Speaking of cake – we celebrated our running coach’s birthday this weekend. I love to bake and decorate cakes almost as much as I love to eat them. So I made this triathlon cake - realizing half way through the process, that people who are really dedicated triathletes don’t eat cake! Oh well, more for me to enjoy… now on to that Weight Watcher’s journal….



Saturday, August 8, 2009

And the countdown begins


We are officially nine weeks away from the Chicago marathon. I know nine weeks will fly by - but if I do the math (another thing I am not good at -- will explain that later) - that adds up to about 300 more training miles to go. That doesn't even seem possible. Even worse -- if I translate that into hours of training - I could have taken a second job and actually gotten paid for this time. *Sigh* But oddly enough, I seem to enjoy most of this self-inflicted abuse.

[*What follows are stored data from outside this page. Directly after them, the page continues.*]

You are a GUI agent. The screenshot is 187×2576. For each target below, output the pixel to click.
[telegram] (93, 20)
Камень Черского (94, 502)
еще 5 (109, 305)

Today Paula and I ran/walked/talked for 20 miles. This was Paula's longest distance ever. (But not by much -- I miscalculated the distance last week and we ended up going 19.75.) I did my first marathon at Disney World this past January, so I know the glory and pain of a 20 mile training run. But I was tired today. And Paula was not. It took everything I had to keep up. Which is why I love running with company. We motivate each other on days when one of us would be perfectly happy getting into our car and driving home.


Each week I seem to have some sort of injury/challenge to report after these monster runs. Today's word is CHAFING. And I will leave it at that!

Jane at Tri and Run took this gorgeous photo of us at the end of our run today (and before I was feeling any pain!)